## Start QUOTED TEXT
# What Detailing products do you use?



## WHIZZER (Oct 25, 2005)

AS per the title what detailing products do you use around the home and vice versa?


----------



## muzzer (Feb 13, 2011)

AG glass polish on the windows, used apc to clean an old cooker up. Don't think i've used household stuff on the car


----------



## cossiecol (Jun 29, 2014)

G6 or stoners followed by H2GO for the external windows (and shower screens) the external windows last about 6 months 

Have been known to use the bitemax twins on the hob and other stainless steel parts (when we had the old one) to bring it up.

Used APC on the white plastics on the gutters


----------



## bradleymarky (Nov 29, 2013)

G101 gets used everywhere, i tried to hide it from the Wife but to no avail.BSD is great on the shower glass.


----------



## Demetrios72 (Jun 27, 2011)

G101 in the bathroom at times :thumb:


----------



## Summit Detailing (Oct 9, 2006)

G5 on the shower glass & balcony windows/doors.

G101 on UPVC window frames etc

M1 on the draining board

AF Crystal on the tv screen, laptop and gloss black fridge

Supagard carpet protector aerosol on the sofa when it was new

:thumb:


----------



## Pastavic (Nov 16, 2013)

ONR for dust sitting on the furniture. 
BH Surfex in the kitchen.
IPA for windows.
VP Bluegel for toilet (sometimes).
ChG Fabric clean for sons carpet.
Carpro Perl for shoes. 
Gtechniq I1 for my jacket and winter hat.


----------



## Blackmondie (Mar 13, 2011)

Wolfs glass guard on the windows
Reload on the door and windowframes
Wax on my Mini coffee machine


----------



## realist (May 11, 2011)

G101 around the house, AS glass cleaner on windows, topaz on gloss kitchen cupboards:thumb:


----------



## SuperMin (Jan 30, 2016)

Tried some AF Total Interior on a dirty tight weave rug.








Wasn't expecting it to work so well - other half wasn't too impressed with the 'clean patch' so had to get a carpet cleaner to do the rest! 

Also tried some Megs PlastX and AG SRP on the gloss kitchen cupboards.
Before








After








Invisible glass worked on the shower screen, but the Gtechniq G4 Nano glass polish didn't work on polishing up some cloudy glasses marred from the dishwasher.


----------



## big ant (Mar 31, 2015)

G101 im the kitchen and bathroom
Autosol on ceramic hob with a old polishing pad
AS finish on black platic on the electric fire


----------



## A&J (Mar 4, 2015)

Poorboy's professional polish on glass and chrome, angelwax h2go on outer windows, optimum opti clean for platics and leather.


----------



## fozzy (Oct 22, 2009)

G101 everywhere, AB Repel on the shower screen and just put Gtechnic Smart fabric all over the sofas


----------



## Juke_Fan (Jul 12, 2014)
## End QUOTED TEXT
## Start INFORMATION SHOWN
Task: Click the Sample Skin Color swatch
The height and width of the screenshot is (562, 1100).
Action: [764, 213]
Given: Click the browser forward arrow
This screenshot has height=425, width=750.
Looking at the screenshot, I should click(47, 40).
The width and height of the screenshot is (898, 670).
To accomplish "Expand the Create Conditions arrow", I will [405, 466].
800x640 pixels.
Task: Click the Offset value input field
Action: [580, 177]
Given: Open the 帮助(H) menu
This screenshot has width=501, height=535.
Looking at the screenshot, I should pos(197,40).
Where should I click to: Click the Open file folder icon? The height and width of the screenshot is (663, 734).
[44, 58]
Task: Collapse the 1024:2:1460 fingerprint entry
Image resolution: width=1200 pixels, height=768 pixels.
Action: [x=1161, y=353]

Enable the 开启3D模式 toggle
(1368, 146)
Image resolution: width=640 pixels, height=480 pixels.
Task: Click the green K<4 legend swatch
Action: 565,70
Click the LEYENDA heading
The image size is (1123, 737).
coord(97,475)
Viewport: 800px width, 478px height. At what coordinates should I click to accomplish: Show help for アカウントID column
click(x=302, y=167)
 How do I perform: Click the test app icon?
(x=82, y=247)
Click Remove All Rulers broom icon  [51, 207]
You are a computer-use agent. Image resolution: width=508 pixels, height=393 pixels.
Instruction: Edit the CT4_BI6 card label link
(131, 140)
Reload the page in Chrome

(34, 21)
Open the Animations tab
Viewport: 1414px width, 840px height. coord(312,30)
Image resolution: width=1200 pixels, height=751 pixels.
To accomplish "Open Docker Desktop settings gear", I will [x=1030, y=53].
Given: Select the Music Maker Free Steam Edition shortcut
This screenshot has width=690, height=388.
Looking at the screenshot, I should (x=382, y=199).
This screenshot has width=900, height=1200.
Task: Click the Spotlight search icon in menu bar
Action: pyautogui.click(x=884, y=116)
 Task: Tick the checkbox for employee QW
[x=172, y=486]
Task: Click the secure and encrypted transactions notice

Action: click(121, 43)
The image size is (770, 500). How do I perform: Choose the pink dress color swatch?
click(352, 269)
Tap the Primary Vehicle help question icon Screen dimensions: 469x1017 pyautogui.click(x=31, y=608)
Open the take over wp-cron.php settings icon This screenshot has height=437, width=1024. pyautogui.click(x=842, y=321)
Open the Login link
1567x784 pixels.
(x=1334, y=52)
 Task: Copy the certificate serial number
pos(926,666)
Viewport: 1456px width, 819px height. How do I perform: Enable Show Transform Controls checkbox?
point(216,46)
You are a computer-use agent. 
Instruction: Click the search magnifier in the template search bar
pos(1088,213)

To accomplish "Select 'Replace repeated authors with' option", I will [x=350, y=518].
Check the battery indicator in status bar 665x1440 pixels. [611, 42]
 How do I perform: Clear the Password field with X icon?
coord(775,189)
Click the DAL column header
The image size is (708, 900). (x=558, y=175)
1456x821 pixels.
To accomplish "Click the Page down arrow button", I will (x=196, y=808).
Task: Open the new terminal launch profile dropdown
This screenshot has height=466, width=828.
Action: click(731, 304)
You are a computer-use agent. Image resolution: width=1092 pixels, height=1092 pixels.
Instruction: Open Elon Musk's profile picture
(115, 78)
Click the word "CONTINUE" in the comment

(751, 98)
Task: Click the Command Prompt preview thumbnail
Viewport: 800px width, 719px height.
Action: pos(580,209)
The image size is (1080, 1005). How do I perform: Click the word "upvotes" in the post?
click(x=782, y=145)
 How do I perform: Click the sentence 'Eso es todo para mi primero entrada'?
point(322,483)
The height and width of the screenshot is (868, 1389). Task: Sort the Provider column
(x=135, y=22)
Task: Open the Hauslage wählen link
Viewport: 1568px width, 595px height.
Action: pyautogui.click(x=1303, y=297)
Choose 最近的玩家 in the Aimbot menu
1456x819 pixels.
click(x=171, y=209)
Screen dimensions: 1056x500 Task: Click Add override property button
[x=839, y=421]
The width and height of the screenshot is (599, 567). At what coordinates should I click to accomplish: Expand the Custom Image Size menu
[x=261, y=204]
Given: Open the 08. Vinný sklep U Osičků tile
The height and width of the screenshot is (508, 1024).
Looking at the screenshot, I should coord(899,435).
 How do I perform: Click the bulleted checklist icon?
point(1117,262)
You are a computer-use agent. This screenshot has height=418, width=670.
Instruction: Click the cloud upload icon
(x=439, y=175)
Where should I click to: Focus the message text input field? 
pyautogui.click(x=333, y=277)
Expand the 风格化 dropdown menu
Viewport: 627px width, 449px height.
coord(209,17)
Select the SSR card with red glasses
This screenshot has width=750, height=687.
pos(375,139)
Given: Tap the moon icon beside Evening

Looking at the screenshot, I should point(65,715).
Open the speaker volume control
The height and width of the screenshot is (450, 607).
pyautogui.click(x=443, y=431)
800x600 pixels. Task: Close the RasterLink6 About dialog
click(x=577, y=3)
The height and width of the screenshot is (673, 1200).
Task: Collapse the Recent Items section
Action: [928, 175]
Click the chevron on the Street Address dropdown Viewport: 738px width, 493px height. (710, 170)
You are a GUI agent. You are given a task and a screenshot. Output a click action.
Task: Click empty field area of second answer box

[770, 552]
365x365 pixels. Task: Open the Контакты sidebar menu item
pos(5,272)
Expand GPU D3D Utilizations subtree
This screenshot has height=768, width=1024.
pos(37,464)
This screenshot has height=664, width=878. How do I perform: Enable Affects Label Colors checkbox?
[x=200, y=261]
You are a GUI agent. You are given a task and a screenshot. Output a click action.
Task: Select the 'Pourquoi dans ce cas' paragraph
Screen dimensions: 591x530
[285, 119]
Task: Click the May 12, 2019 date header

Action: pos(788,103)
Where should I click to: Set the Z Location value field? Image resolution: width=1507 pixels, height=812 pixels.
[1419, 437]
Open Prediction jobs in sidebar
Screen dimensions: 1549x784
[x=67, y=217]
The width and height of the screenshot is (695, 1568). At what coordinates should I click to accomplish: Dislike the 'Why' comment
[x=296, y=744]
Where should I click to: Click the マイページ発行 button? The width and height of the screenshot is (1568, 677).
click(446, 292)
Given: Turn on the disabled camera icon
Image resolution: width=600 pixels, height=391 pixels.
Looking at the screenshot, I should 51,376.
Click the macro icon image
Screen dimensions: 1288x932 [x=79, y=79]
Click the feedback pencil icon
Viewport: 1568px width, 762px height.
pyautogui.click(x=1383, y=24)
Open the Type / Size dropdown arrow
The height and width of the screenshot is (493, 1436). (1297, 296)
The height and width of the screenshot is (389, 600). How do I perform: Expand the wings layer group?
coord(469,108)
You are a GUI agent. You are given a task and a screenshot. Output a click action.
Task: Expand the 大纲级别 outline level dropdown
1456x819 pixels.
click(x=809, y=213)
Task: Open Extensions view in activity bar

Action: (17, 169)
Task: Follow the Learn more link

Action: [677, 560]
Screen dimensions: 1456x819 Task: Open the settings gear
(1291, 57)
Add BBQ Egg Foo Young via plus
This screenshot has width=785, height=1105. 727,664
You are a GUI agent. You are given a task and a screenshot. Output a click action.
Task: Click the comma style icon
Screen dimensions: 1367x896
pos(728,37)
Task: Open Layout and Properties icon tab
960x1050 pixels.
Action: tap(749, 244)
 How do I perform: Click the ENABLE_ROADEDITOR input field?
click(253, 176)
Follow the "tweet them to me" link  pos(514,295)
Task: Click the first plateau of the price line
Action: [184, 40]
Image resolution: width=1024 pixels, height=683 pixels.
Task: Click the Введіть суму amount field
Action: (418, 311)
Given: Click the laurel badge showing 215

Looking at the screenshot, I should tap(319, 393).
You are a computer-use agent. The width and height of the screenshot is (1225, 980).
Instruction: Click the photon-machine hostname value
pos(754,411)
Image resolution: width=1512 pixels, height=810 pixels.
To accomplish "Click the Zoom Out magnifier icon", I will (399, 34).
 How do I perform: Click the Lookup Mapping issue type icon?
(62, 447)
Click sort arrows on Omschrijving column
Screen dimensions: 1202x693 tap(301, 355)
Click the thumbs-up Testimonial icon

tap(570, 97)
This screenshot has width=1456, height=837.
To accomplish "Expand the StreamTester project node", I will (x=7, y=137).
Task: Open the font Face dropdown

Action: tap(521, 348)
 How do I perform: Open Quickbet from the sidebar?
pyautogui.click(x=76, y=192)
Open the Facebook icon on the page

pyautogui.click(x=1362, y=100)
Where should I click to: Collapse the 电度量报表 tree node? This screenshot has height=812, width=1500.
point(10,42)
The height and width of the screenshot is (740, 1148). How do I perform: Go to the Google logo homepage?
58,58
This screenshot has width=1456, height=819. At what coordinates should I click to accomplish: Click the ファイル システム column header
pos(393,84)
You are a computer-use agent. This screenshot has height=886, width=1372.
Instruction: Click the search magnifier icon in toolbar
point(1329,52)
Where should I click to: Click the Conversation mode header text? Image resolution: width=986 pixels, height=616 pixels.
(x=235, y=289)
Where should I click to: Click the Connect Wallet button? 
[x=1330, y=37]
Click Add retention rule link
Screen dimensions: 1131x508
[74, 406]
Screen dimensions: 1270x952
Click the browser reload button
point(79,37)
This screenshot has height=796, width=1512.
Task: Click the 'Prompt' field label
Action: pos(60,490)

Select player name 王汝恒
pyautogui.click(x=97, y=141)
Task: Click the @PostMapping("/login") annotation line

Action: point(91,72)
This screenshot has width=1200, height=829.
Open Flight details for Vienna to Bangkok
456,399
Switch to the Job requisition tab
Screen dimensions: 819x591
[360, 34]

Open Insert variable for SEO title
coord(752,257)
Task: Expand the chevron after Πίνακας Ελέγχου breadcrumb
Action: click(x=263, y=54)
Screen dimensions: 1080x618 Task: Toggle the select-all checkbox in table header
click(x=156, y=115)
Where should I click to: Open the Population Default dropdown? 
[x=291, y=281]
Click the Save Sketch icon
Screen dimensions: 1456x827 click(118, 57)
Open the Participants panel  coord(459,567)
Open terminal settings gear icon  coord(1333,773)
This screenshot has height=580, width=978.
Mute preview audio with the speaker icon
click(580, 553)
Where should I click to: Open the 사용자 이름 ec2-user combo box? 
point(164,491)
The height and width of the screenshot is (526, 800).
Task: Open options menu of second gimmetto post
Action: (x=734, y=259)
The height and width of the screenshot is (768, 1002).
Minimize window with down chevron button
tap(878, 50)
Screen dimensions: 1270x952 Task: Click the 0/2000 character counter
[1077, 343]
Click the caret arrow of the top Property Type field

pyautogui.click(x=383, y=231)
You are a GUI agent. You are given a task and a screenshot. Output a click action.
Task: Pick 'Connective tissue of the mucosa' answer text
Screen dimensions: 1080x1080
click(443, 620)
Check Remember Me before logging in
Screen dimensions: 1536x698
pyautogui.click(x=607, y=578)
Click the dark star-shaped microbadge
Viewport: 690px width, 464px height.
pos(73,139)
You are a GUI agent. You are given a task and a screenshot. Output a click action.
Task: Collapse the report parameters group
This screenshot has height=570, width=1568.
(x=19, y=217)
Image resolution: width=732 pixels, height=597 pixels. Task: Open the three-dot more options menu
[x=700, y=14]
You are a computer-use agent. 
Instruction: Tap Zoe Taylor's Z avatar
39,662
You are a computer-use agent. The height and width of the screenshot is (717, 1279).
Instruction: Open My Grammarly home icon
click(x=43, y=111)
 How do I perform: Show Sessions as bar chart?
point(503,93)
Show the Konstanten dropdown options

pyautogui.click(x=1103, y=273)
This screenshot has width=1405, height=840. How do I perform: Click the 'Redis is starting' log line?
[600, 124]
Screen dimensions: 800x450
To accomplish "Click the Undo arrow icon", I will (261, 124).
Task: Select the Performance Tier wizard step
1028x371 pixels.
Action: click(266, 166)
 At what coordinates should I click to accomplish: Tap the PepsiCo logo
## End INFORMATION SHOWN
WHAT TO WORK ON —
Take the forum thread on car detailing products used around the house further, picking up right after the last line shown.

RESULT OF THIS TASK —
Just moved house and found the following really useful:-

Tardis - used it to get residue glue off the back of the doors where the pervious owner had stuck on cheap plastic hooks. Also found this really good for getting off old silicone sealant and the stick on silicone bath strips, made the job so much easier and killed the mould off at the same time - result :thumb:

G101 - when we moved in we found the dirty  couldn't have cleaned the kitchen properly for years as there was a layer of grease over everything. Mixed up a really strong (2:1) G101, sprayed on the surfaces, waited 30 secs and just wiped the grease up. Had to do some surfaces up to 4 times as there was so much grease! I even noticed there was grease on the metal ceiling lights, so with the power off I sprayed with G101 and after 30 secs you could see the grease coming off, the drips of G101 had turned brown with all the crap. I know this was "dangerous" but had the power off, dried the lights and didn't switch back on for two days to ensure they were properly dry.

How can anyone be so dirty - filthy swines :doublesho


----------



## Squadrone Rosso (Aug 11, 2009)

Autoglym rapid detailer on tiled floors, Rain X 2 in 1 on the shower glass


----------



## Mr Kirk (Sep 26, 2016)

Going to have to try some of these ideas!!!


----------



## DLGWRX02 (Apr 6, 2010)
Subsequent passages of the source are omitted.